Overall, the poll indicated some 51 per cent of Canucks want to maintain Canada's links to the monarchy.
That is a six percentage point increase, up from 45 per cent of the population in support of keeping the Queen as head of state, when the survey's results are compared to a similar poll conducted in 2009. The increase is mostly seen among those over the age of 35.
In Quebec, however, just 24 per cent of respondents say the monarchy is an important part of Canadian history, a figure that's actually down six percentage points from the previous poll.
But the royals have increased in popularity in all other parts of the country, the poll indicates.
One possible reason for that increase in English Canada is likely the incredibly popular Canadian visit of Prince William and his wife Kate last summer — the first international trip the couple made after being wed.
"That's probably given people a more positive view of the monarchy in general Canada," said Hughes. "They're younger, they're more photogenic, more popular...I think when they do come there's a bigger star power."
Another element driving support for the monarchy could be the federal Conservative government's efforts to highlight the country's long-standing links to the monarchy, said Hughes.
"There's been a shift in the way the Harper government has been approaching the monarchy, it's become part of their cultural policy," he said. "People have gotten on board with that."
As part of its efforts to strengthen ties to the monarchy, the Harper government restored the word "royal" to divisions of the Canadian military.

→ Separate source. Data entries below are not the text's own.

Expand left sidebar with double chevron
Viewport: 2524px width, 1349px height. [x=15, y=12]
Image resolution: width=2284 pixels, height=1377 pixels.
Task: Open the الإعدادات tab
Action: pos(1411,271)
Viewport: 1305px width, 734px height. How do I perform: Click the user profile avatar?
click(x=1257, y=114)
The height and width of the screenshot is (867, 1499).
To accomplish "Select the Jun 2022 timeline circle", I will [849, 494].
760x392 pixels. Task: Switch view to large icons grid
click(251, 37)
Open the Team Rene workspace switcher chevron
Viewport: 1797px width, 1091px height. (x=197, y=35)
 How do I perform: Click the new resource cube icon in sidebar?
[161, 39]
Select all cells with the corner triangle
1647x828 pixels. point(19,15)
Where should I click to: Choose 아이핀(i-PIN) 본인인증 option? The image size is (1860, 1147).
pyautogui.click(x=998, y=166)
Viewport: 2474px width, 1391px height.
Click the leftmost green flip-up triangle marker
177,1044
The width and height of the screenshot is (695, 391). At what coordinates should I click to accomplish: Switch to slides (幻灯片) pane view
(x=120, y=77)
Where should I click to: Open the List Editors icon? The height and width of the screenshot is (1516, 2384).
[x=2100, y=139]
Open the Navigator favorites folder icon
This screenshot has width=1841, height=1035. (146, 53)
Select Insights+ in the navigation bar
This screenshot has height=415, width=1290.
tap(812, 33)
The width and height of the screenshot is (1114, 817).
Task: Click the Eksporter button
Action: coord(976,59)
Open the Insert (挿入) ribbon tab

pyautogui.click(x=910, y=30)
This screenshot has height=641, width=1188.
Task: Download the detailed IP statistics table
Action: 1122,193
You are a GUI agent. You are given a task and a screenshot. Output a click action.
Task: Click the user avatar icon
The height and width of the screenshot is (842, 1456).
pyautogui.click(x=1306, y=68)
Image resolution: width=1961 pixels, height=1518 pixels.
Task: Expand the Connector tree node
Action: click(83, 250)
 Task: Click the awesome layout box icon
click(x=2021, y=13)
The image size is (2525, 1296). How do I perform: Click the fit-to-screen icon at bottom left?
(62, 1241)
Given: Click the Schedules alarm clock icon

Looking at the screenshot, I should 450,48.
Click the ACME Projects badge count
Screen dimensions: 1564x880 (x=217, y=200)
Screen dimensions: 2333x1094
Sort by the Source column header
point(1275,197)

Ottawa has also pledged $7.5 million to help fund months of activities across the country this year commemorating the Queen's sixty years on the throne.
When looking at the political leanings of the survey's participants, the poll found 66 per cent of Conservative supporters surveyed were in favour of the monarchy in Canada, compared to 55 per cent of Liberal supporters and 44 per cent of NDP supporters questioned.
Meanwhile, 75 per cent of Bloc Quebecois supporters polled feel the monarchy has no place in Canada today.
The lack of support for the monarchy in Quebec could have less to do with geography and more to do with politics, said Hughes.
"It likely has something to do with the fact that the Conservative party seems to be supporting the monarchy more, and they're less popular in Quebec than they have been," he said.
The telephone survey by Harris Decima of just over 1,000 people has a margin of error of 3.1 percentage points, 19 times out of 20.
The results of the poll come as no surprise to the Monarchist League of Canada.
"The numbers would be consistent with what we tend to see," said Dominion Chairman Robert Finch. "The majority of Canadians support the monarchy and support for the monarchy in every region except for Quebec is overwhelmingly positive."
Given what he called years of separatist parties decrying the country's ties to the monarchy in Quebec, Finch said the low support for the Crown in the Francophone province continues a historical trend.
"I'm thankful there's any support for the monarchy in Quebec," he said. "It's always an opportunity for us to reach out and make sure that Quebecers understand that the monarchy is there for them."
The Queen's Diamond Jubilee — which will culminates a lavish ceremony in London on the anniversary of the coronation next month — should also be noted as a key factor driving interest in the monarchy this year, said Finch.
"We're celebrating the remarkable reign of a remarkable woman," he said. "It's no coincidence that Canadians start to rally around the monarch in the news."